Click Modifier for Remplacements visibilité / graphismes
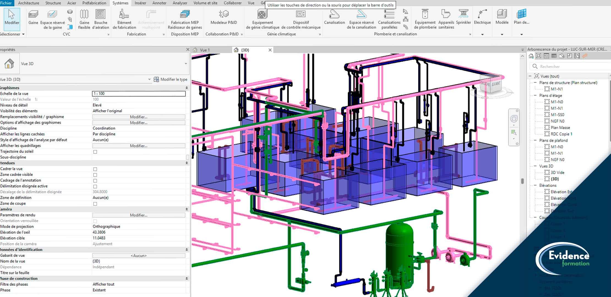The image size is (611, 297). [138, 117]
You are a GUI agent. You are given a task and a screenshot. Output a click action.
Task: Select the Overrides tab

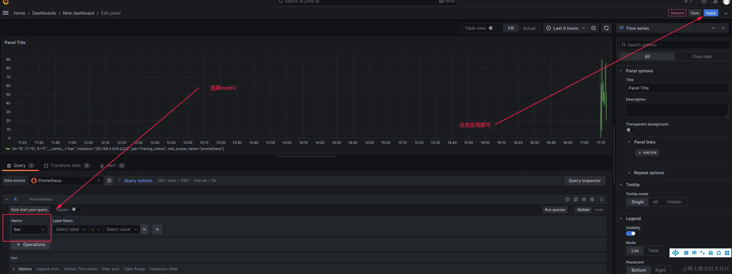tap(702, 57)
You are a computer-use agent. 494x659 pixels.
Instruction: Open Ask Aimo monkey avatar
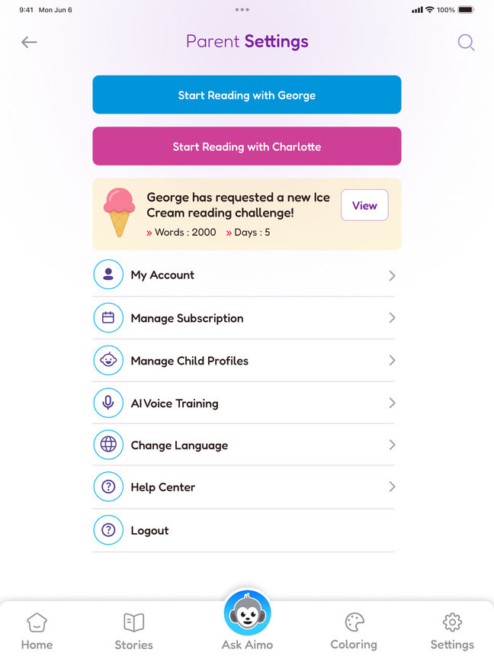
• • • •
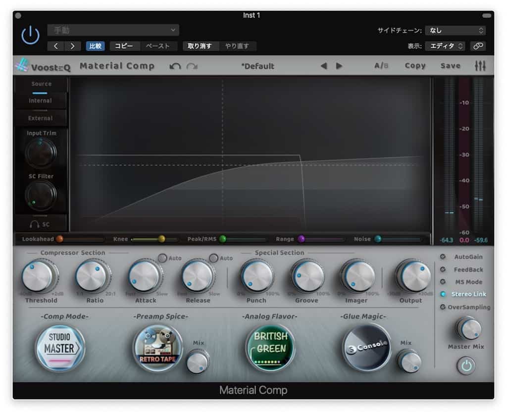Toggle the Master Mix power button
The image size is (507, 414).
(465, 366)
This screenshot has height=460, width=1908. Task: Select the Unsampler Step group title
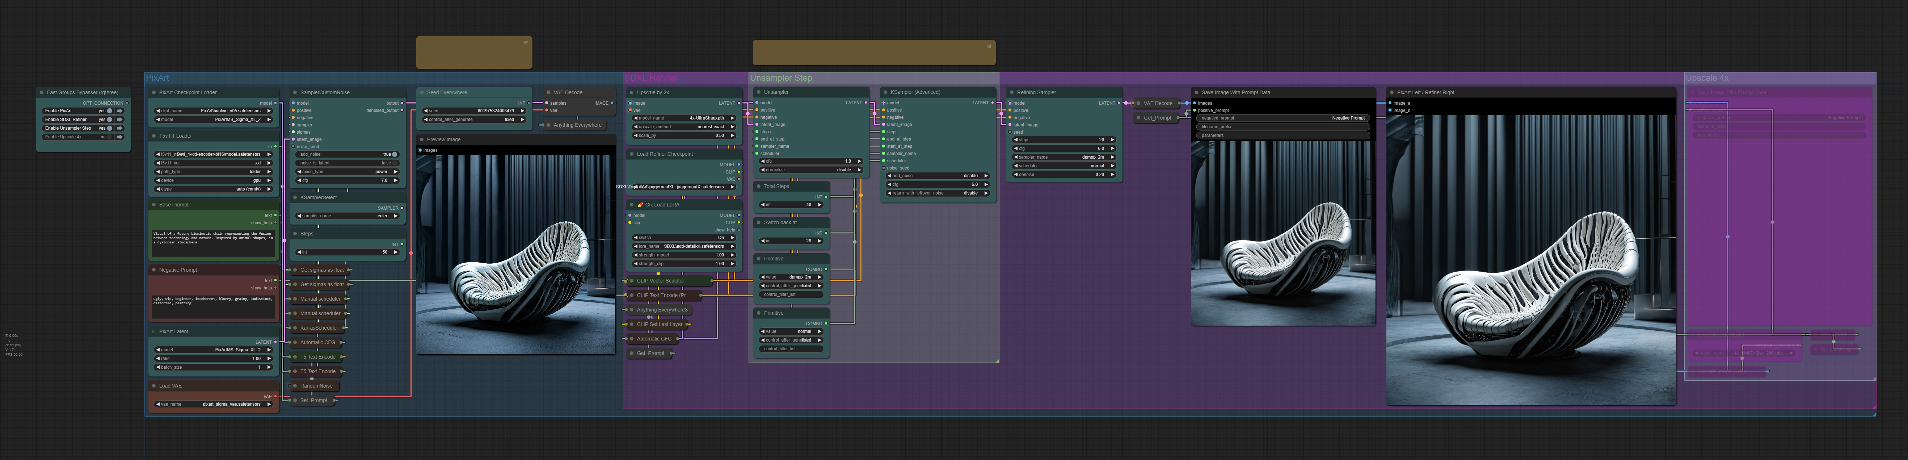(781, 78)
• • • •
§ **Objective**
Copy out the records word for word, starting at the line that contains "You are a GUI" and ending after the line that contains "Instruction: Open Ask Aimo monkey avatar". Omit the pictures.

§ **Written answer**
You are a GUI agent. You are given a task and a screenshot. Output a click action.
Task: Select the Overrides tab

tap(702, 57)
You are a computer-use agent. 494x659 pixels.
Instruction: Open Ask Aimo monkey avatar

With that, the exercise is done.